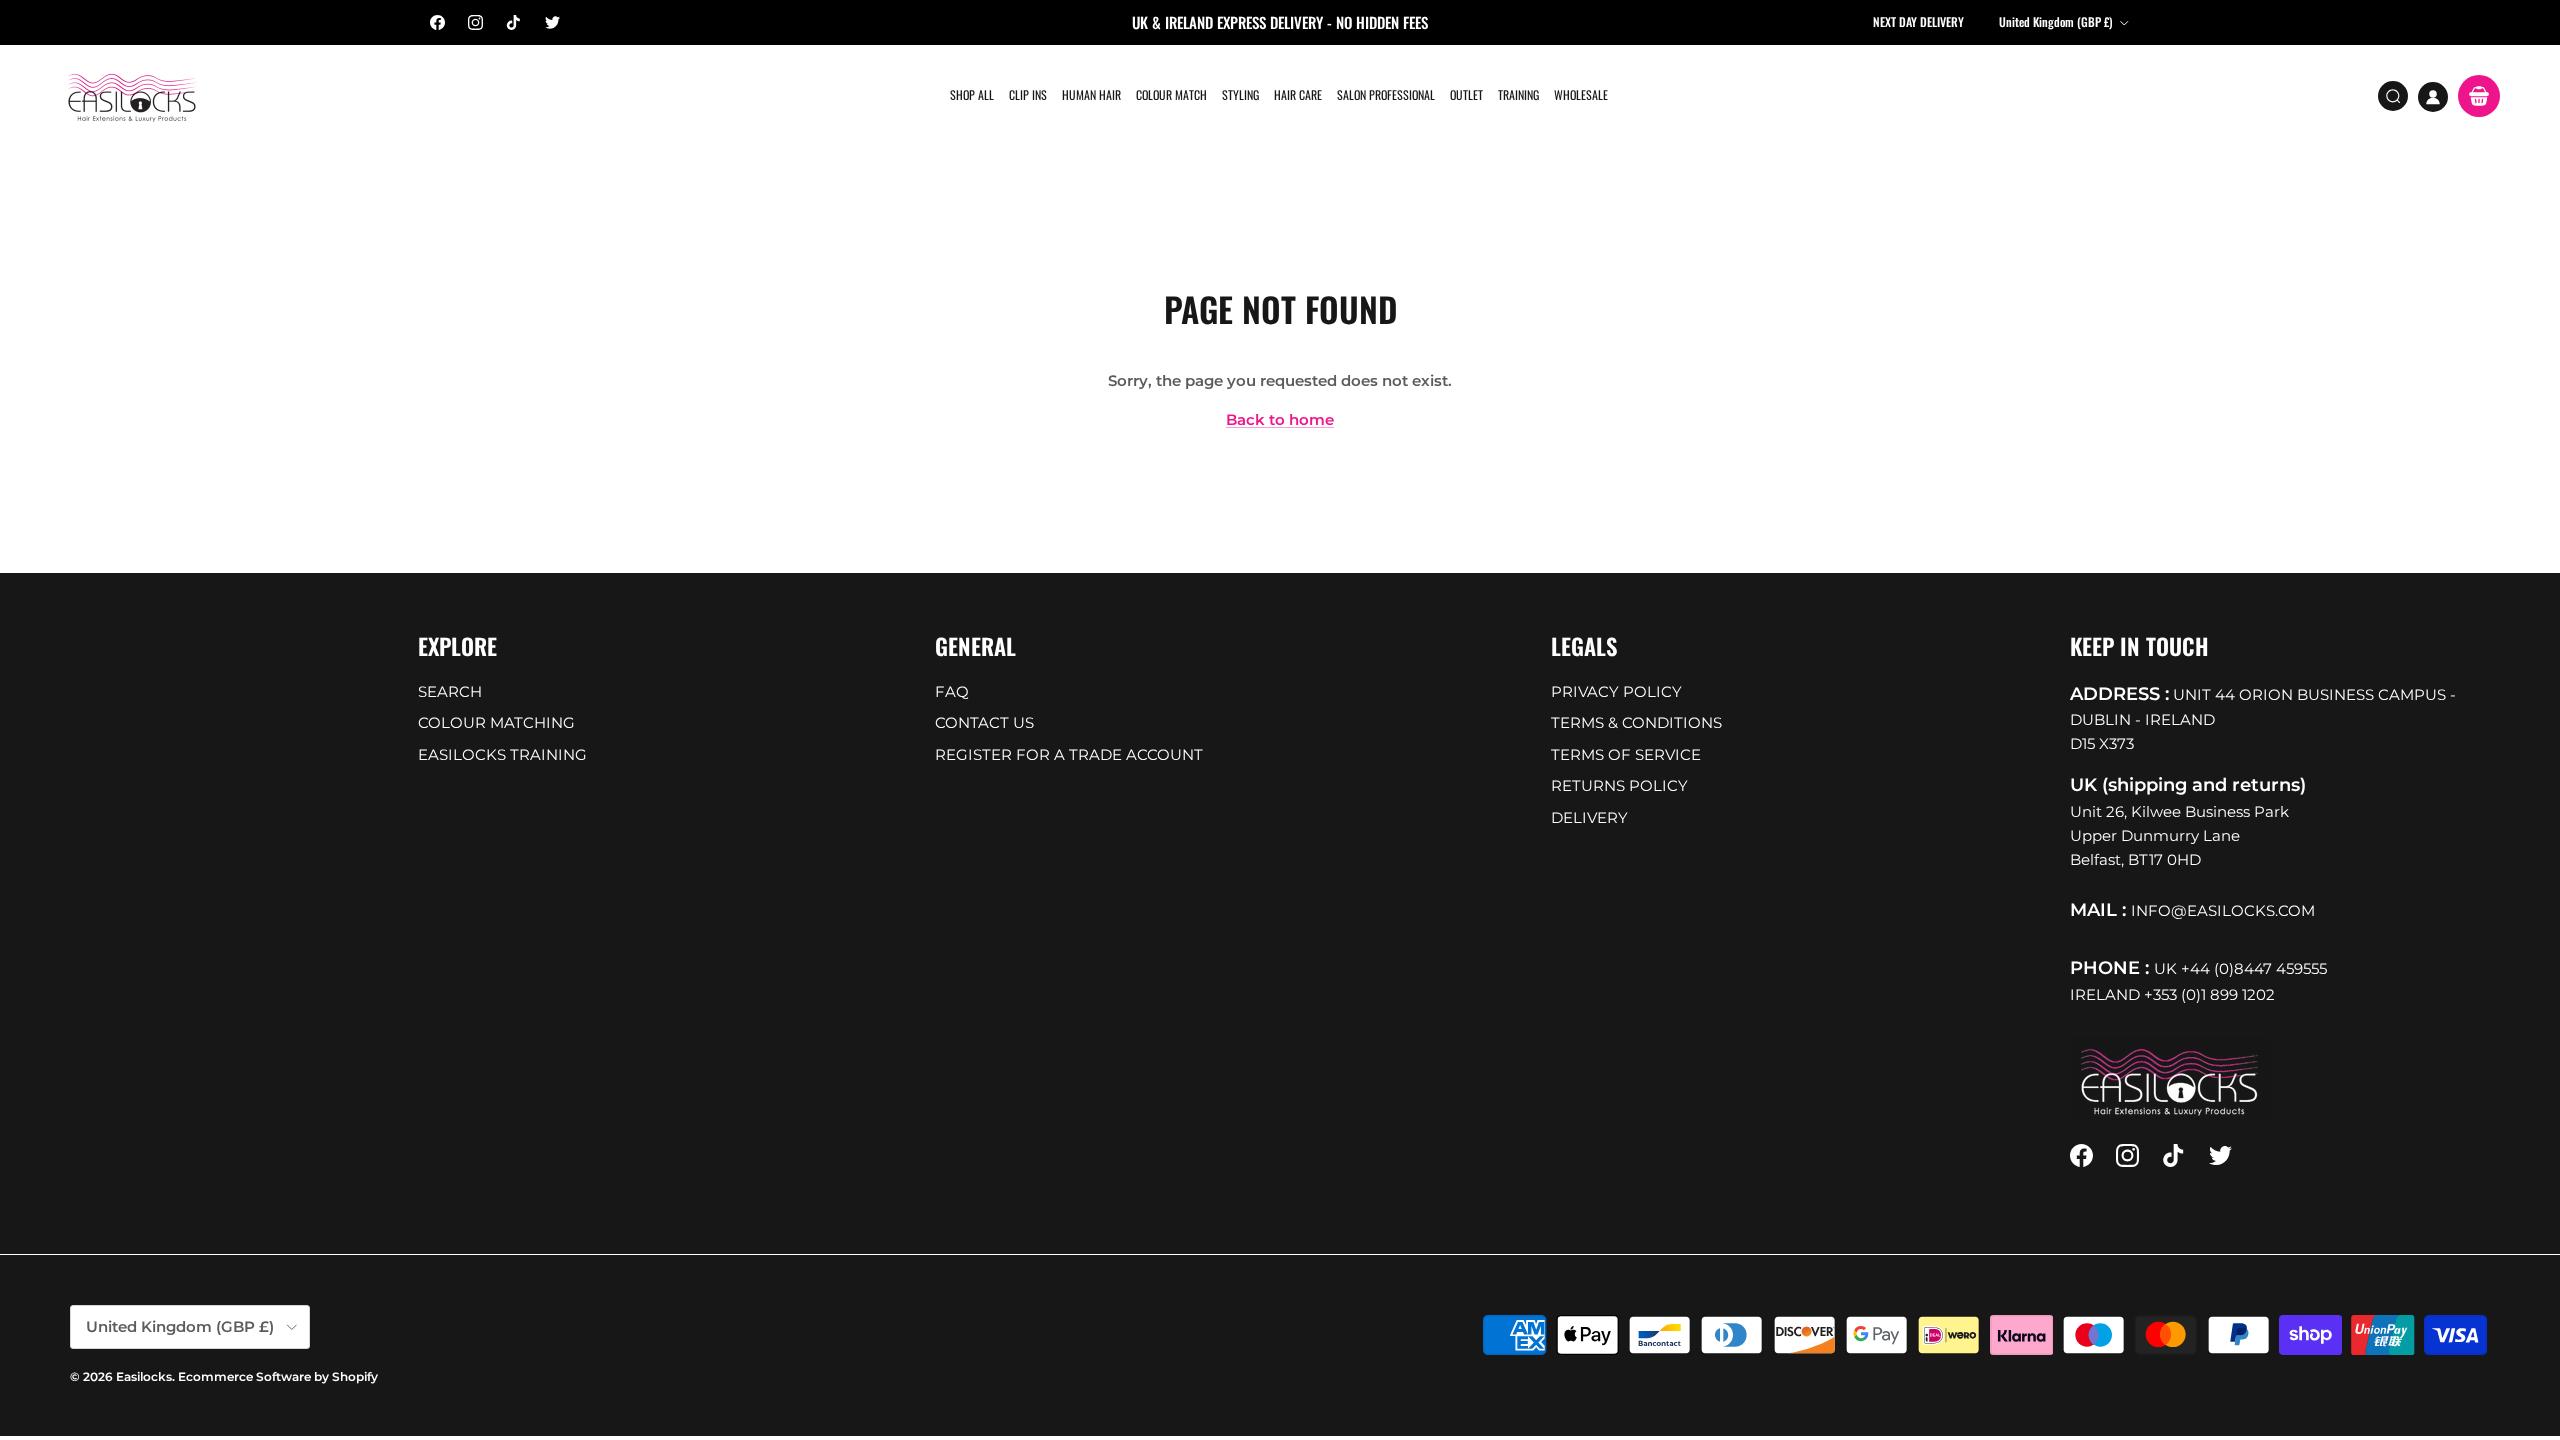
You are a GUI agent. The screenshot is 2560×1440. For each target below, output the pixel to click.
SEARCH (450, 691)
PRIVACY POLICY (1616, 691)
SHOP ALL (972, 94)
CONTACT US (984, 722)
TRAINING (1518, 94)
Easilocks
━━━━
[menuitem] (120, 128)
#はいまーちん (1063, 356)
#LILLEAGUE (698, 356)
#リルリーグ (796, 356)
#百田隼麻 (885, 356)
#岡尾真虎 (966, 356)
━━━━
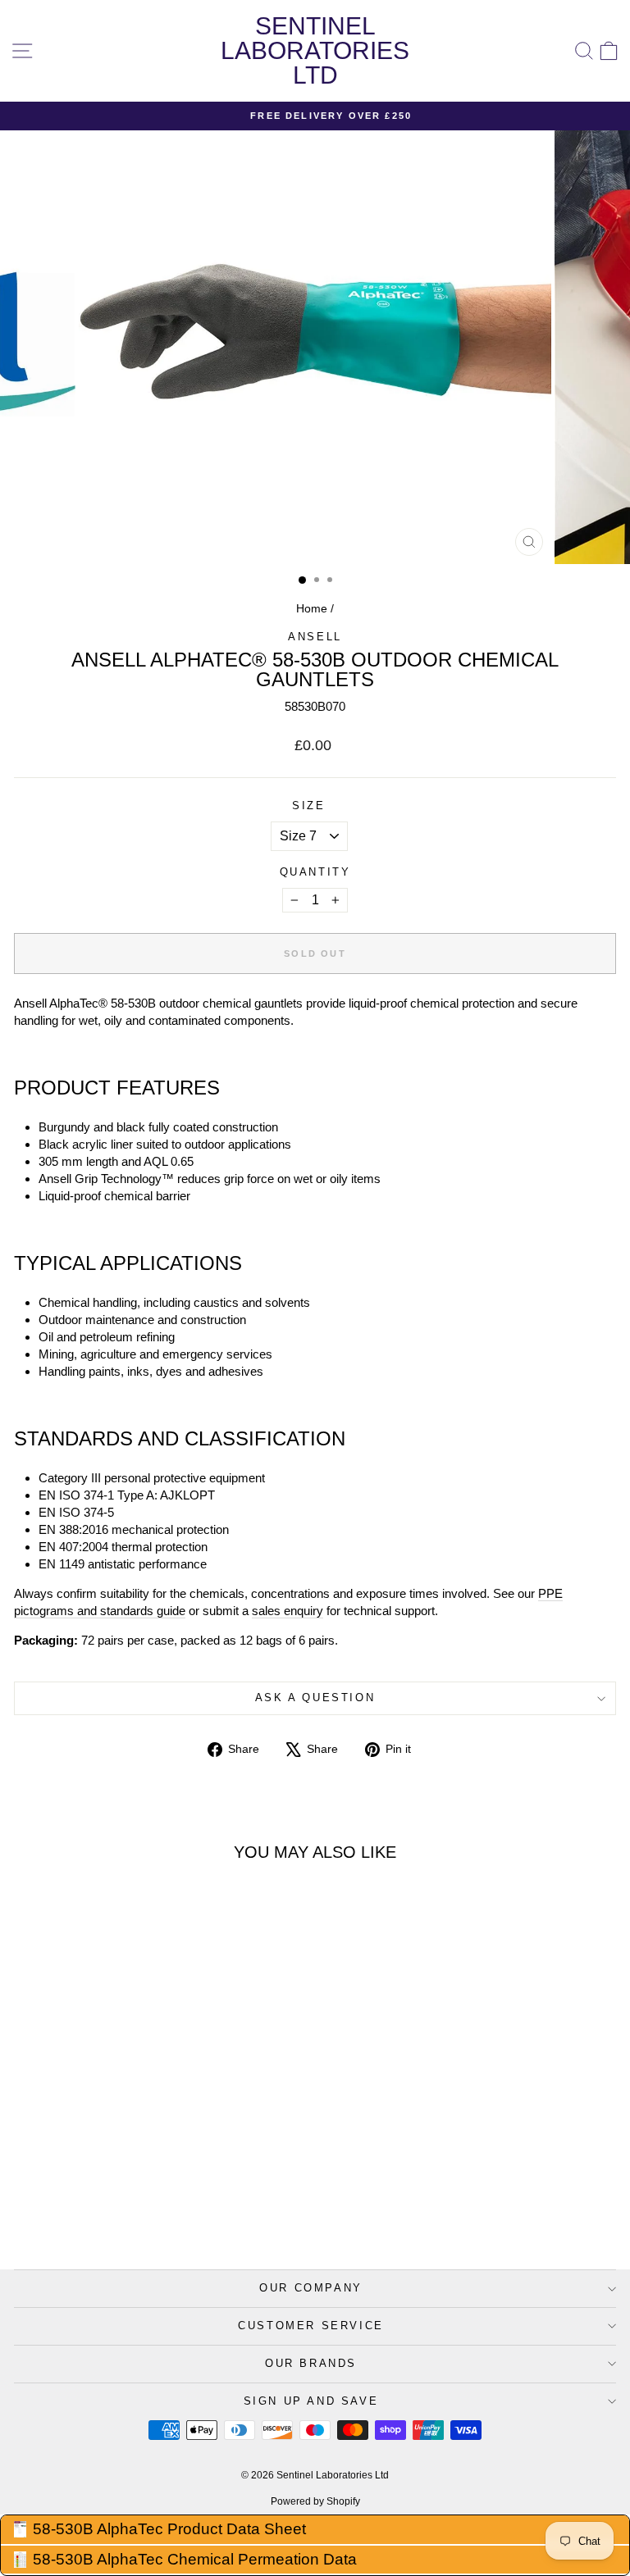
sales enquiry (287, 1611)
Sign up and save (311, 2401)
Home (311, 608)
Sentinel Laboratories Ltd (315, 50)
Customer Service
━━━━
Looking back over the data above, restate word for word the lines that begin at the line with "Sign up and save (311, 2401)" and end at the line with "Customer Service", inclusive.

Sign up and save (311, 2401)
Home (311, 608)
Sentinel Laboratories Ltd (315, 50)
Customer Service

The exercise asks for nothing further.